Free Range Kids has become a national movement, sparked by the incredible response to Lenore Skenazy’s piece about allowing her 9-year-old to ride the subway alone in NYC. Parent groups argued about it, bloggers blogged, spouses became uncivil with each other, and the media jumped all over it. Michael and Lenore revisit her book “Free-Range Kids, Giving Our Children the Freedom We Had Without Going Nuts with Worry.” The book was published on April 20, 2009. The interview aired on May 3, 2023.
In “Coming Apart,” Charles Murray explores the formation of American classes that are different in kind from anything we have ever known, focusing on whites as a way of driving home the fact that the trends he describes do not break along lines of race or ethnicity. The book was published on January 29, 2013. The interview is currently unavailable.
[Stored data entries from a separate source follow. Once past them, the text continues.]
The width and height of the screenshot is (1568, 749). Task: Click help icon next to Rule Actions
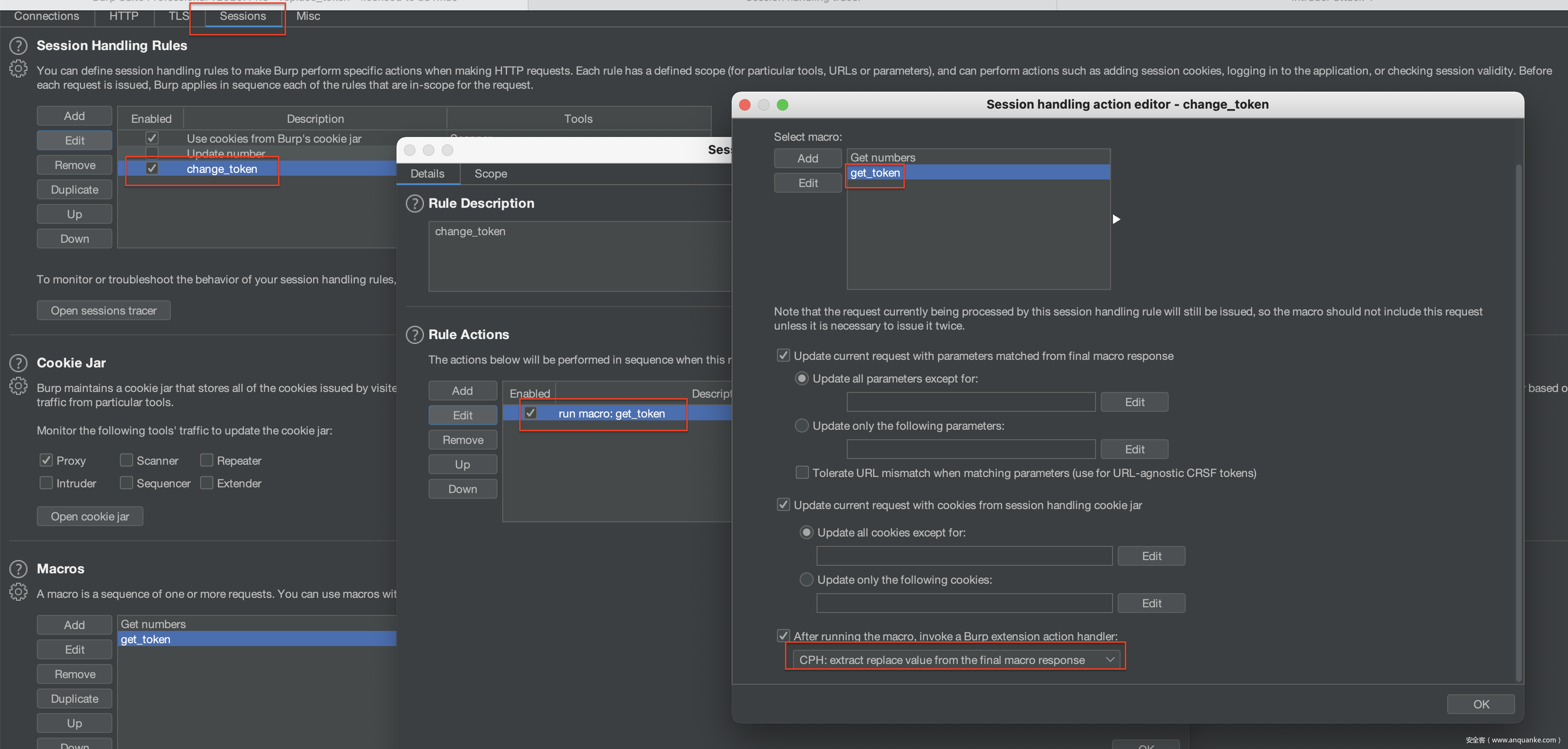414,334
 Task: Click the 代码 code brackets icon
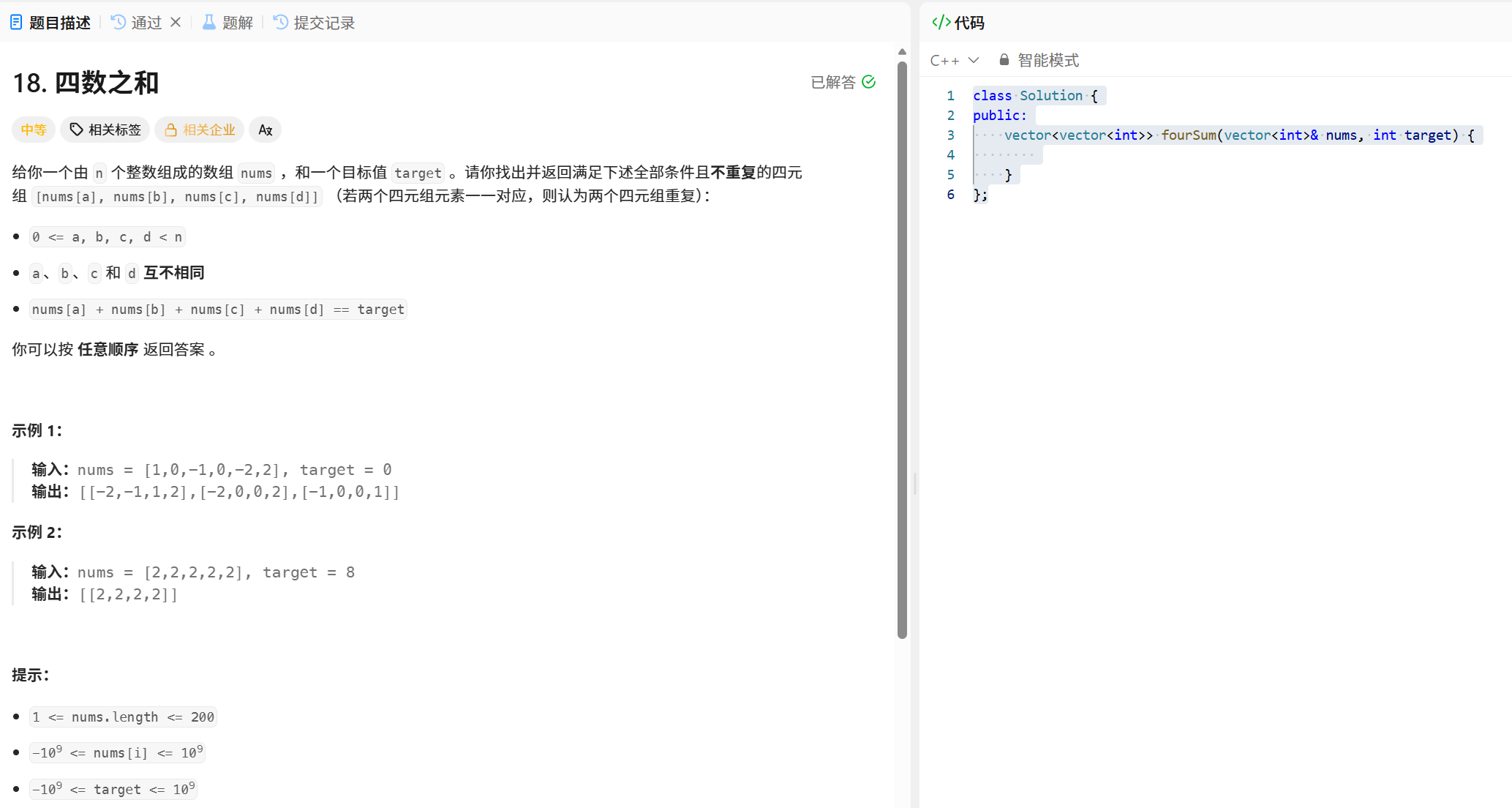[x=941, y=23]
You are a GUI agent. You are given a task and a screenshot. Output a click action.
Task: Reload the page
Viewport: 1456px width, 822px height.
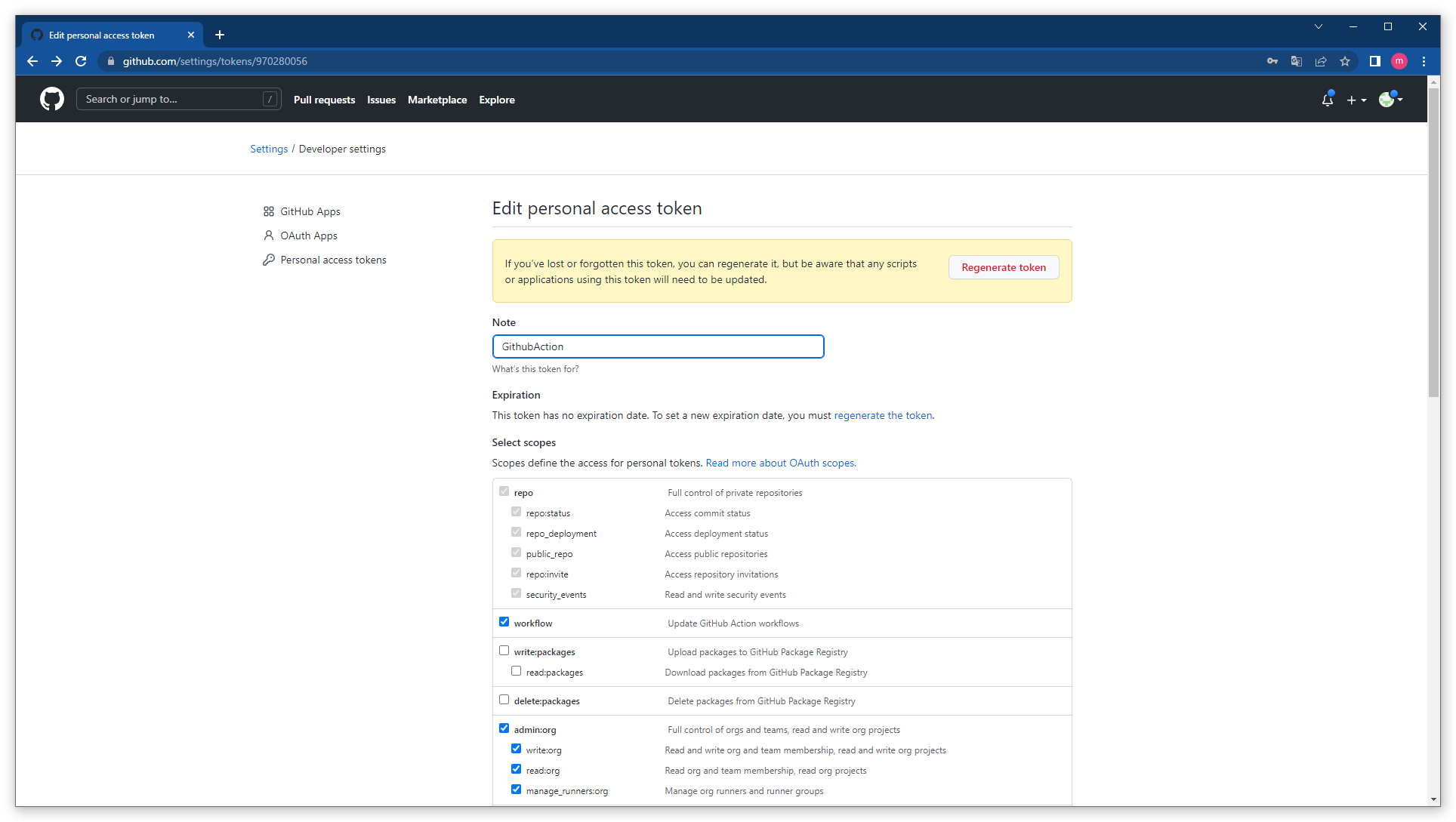(81, 61)
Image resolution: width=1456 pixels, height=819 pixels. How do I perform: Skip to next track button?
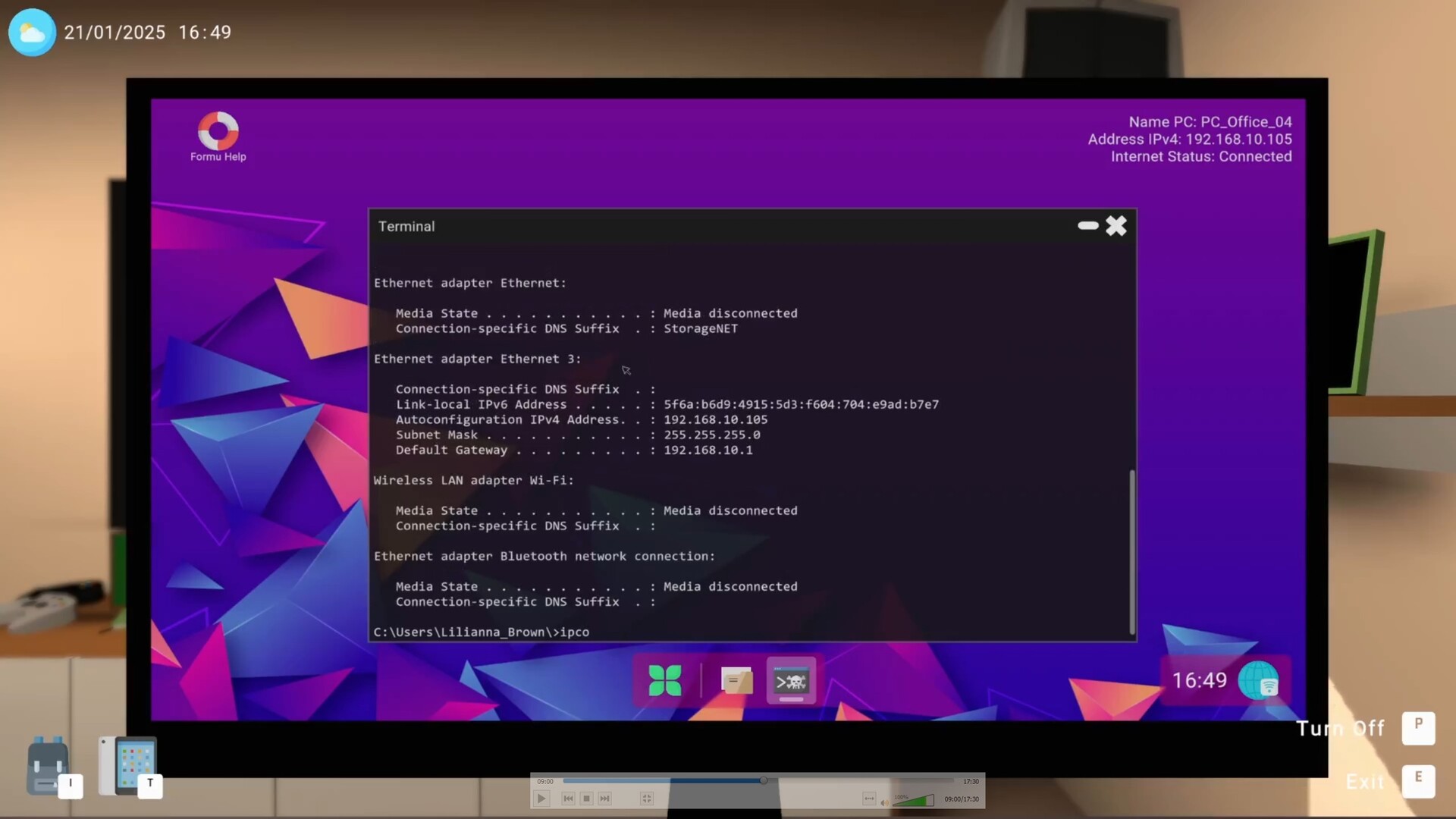(604, 799)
Dr. Jean Twenge speaks with Michael about her book “iGen: Why Today’s Super-Connected Kids Are Growing Up Less Rebellious, More Tolerant, Less Happy–and Completely Unprepared for Adulthood–and What That Means for the Rest of Us.” The book was published on August 22, 2017. The interview aired on August 28, 2017.
Partisan politics, gridlock, incivility, division. All negative words – but there is hope. Listen to Michael’s conversation with Stanford University’s Dr. Morris Fiorina, author of “Unstable Majorities: Polarization, Party Sorting, and Political Stalemate.” The book was published on November 1, 2017. The interview aired on April 9, 2020.
Time to create a more meaningful and satisfying life: Michael talks with Harvard University’s Dr. Robert Waldinger, co-author (with Dr. Marc Schulz) of “The Good Life: Lessons from the World’s Longest Scientific Study of Happiness.” The book was published on January 10, 2023. The interview aired on February 2, 2023.
Bestselling author and New York Times Columnist David Brooks joins the podcast to discuss his new book “How to Know a Person: The Art of Seeing Others Deeply and Being Deeply Seen,” which pulls from his own observations and research and dives into the topic of human connection and its importance in today’s society. The book was published on October 24, 2023. The interview aired on November 14, 2023.
After more than a decade of stability or improvement, the mental health of adolescents plunged in the early 2010s. Rates of depression, anxiety, self-harm, and suicide rose sharply, more than doubling on many measures. Why? Phone-based childhoods. Michael talks to social psychologist and bestselling author Jonathan Haidt on his book “The Anxious Generation: How the Great Rewiring of Childhood Is Causing an Epidemic of Mental Illness.” The book was published on March 29, 2024. The interview aired on March 25, 2024.
Solutions to the mental health crisis striking young people in particular are within reach. So writes Harvard Professor and Contributor to The Atlantic, Arthur C. Brooks, in his latest piece, “The Best Therapy for Our Anxiety Epidemic.” Much of what he is putting forward plays well in the context of Michael’s Mingle Project. The essay caught Michael’s eye and brought on the following conversation. The article was published in The Atlantic on August 8, 2024. The interview aired on August 13, 2024.
Is it possible to cure the loneliness epidemic? Michael talks to Richard Weissbourd, a senior lecturer at the Harvard Graduate School of Education and the Kennedy School of Government. The Article by Matthew Shaer was publish New York Times on August 27, 2024. The interview aired on August 30, 2024.
“Cross-class friendships had a stronger impact than school quality, family structure, job availability, or a community’s racial composition. The people you know open opportunities, but the growing class divide, fueled by the internet, closes them off.” MIT Professor Nathaniel Hendren joins Michael to discuss the changing fate of the American Dream—are today’s children better off than their parents? His research, featured in Rachel Wolfe’s WSJ editorial, tracks generational progress and decline across the 20th century. The Article by Wolfe was published on August 28, 2024. The interview aired on September 5, 2024.